Hash-chaining records only detects edits by an actor who cannot recompute a self-consistent chain. An actor who can both rewrite the ledger and read the chaining key can forge a clean chain. Therefore, hard tamper-evidence claims are valid only when the chain's integrity anchor lives outside the agent or broker writer authority domain.

Acceptable anchor tiers:

1. Keyed HMAC chain: each record has a MAC keyed with a secret the evidence writer/agent cannot read. This is the realistic production-alpha default and should be preferred for v0.3.0.
2. Signed checkpoints: periodic chain-head signatures from a key held by an operator process outside the broker authority context.
3. External anchoring: chain heads written to an append-only/WORM sink or external timestamping service the writer cannot rewrite.

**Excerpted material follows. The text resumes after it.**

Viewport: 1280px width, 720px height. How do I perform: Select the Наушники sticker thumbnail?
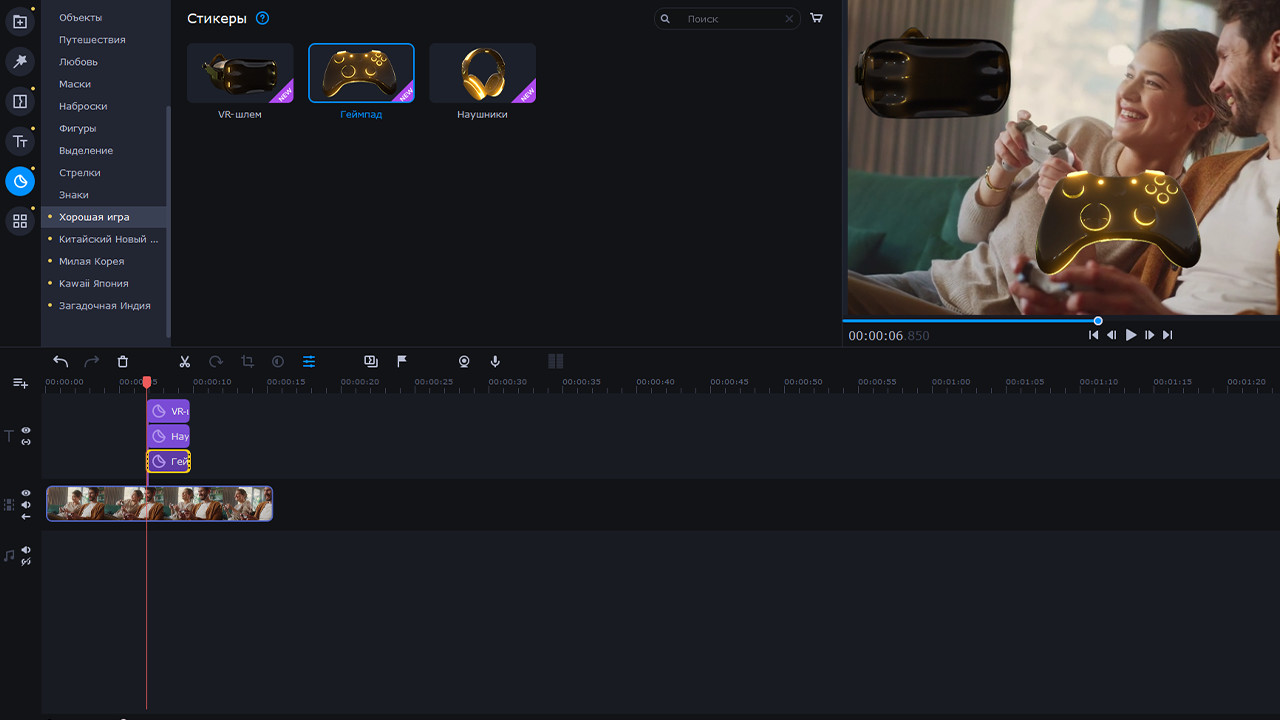click(482, 74)
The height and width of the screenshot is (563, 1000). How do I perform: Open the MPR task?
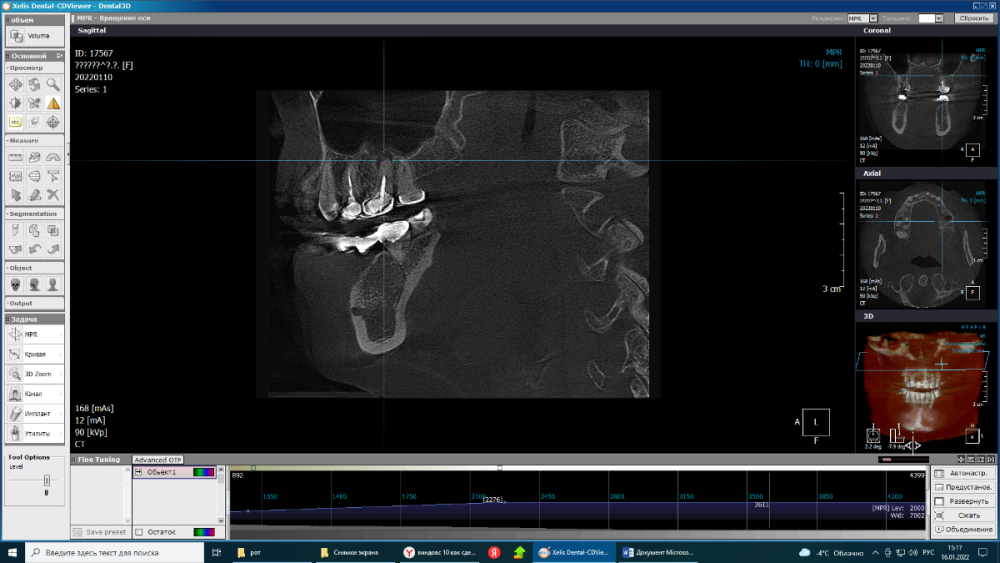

Without an out-of-domain anchor, VMGA evidence remains append-only JSONL and integrity-advisory. README/spec/evidence docs must keep the v0.2.1 boundary language until the anchor mechanism is implemented and documented.

Non-goals

• Do not claim tamper-proof storage.
• Do not claim confidentiality; evidence may still contain redacted-but-sensitive metadata.
• Do not claim evidence destruction prevention; gaps should be detectable, not impossible.
• Do not claim non-repudiation or compliance-grade audit by default.
• Do not protect against an attacker who controls both the writer and the anchor key; that deployment is advisory.

Acceptance criteria

• Chosen anchor mechanism is documented with its trust assumptions; v0.3.0 should default to tier 1 unless a stronger anchor is explicitly chosen.
• Ledger records commit to previous record digest and current record payload.
• Integrity anchor is stored or derived outside the agent/broker writer authority domain for hard tamper-evidence claims.
• Verification command detects and tests: mutated fields, inserted records, deleted records, reordered records, tail truncation, and forked/rewritten chains with stale or absent anchors.
• Verification fails closed: unverifiable or anchor-missing ledgers are invalid, not "no evidence of tampering".
• Ledger write failure continues to deny kinetic execution where evidence is required.
• README/spec/evidence docs state the boundary; no unqualified "tamper-proof" or "hash-chained" language.
• Advisory-mode wording is retained for deployments without an out-of-domain anchor.